The Arizona Supreme court has overturned the removal of the head of the Arizona independent redistricting panel:

The Arizona Supreme Court on Thursday rebuffed Gov. Jan Brewer’s efforts to remake the state panel that draws political maps by reinstating the chairwoman Brewer recently ousted.

The court ruled that Brewer’s letter removing Colleen Mathis from the panel fell short in showing “substantial neglect of duty” or “gross misconduct,” as state law requires, the Arizona Republic reported. A Brewer spokesman told the paper that the Republican governor “strongly disagrees” with the decision and was considering her next step.

The once-a-decade map-making, though somewhat technical and arcane, can help cement a political party’s grasp on power for several election cycles. While redistricting often results in political battles, the one unfolding in Arizona has been particularly brutal.

In 2000, Arizona voters approved a ballot measure that made redistricting the responsibility of a panel composed of two Democrats, two Republicans and an independent chair, which was supposed to tamp down partisan warfare. (This year, California’s political lines were drawn for the first time by a similar independent panel.)

What the court basically said was that the governor had to actually show neglect of duty or misconduct, and not just because “I said so.”

The head of the panel, as per the law, has to be an independent, and it appears that the ‘Phants objections consist of the fact that she is married to a Democrat, and that the proposals for a map are too “fair and balanced.”

I have not doubt that the Republicans will take a 2nd bite at this apple, and probably a 3rd bite as the apple, as they attempt to trump up charges that can pass a court’s smell test.

I think that we are going to see court drawn  districts in Arizona.

CoIntelPro for Banksters


Someone is sh%$ting bricks

I’m not sure if the Banksters have signed off on a disinformation, disruption, and infiltration program against Occupy Wall Street, but a a prominent Washington lobbying firm is trying to sell it to them:

A well-known Washington lobbying firm with links to the financial industry has proposed an $850,000 plan to take on Occupy Wall Street and politicians who might express sympathy for the protests, according to a memo obtained by the MSNBC program “Up w/ Chris Hayes.”

The proposal was written on the letterhead of the lobbying firm Clark Lytle Geduldig & Cranford and addressed to one of CLGC’s clients, the American Bankers Association.

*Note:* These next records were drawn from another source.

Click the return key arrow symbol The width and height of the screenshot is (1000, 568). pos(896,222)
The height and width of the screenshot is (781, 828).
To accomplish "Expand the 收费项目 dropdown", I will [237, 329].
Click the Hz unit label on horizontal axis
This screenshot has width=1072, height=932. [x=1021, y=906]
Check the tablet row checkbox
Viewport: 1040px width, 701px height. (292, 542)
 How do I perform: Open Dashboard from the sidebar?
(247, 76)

CLGC’s memo proposes that the ABA pay CLGC $850,000 to conduct “opposition research” on Occupy Wall Street in order to construct “negative narratives” about the protests and allied politicians. The memo also asserts that Democratic victories in 2012 would be detrimental for Wall Street and targets specific races in which it says Wall Street would benefit by electing Republicans instead.

According to the memo, if Democrats embrace OWS, “This would mean more than just short-term political discomfort for Wall Street. … It has the potential to have very long-lasting political, policy and financial impacts on the companies in the center of the bullseye.”

The memo also suggests that Democratic victories in 2012 should not be the ABA’s biggest concern. “… (T)he bigger concern,” the memo says, “should be that Republicans will no longer defend Wall Street companies.”

It’s amusing, but it’s not time for a happy dance.

The thing to remember, and Chris Hayes is clear on this in the vid, is that this memo is just one pitch at creating a CoIntelPro type program, even if the American Bankers Association turned down this proposal.

There are dozens, if not hundreds of similar proposals in the works, and people who are trying to find someone obscenely rich mother f%$#er to bankroll them, so you have to figure that there are similar programs in process.

We are, after all, juxtaposing unconscionable levels of wealth with a sense of entitlement, and that’s a toxic brew.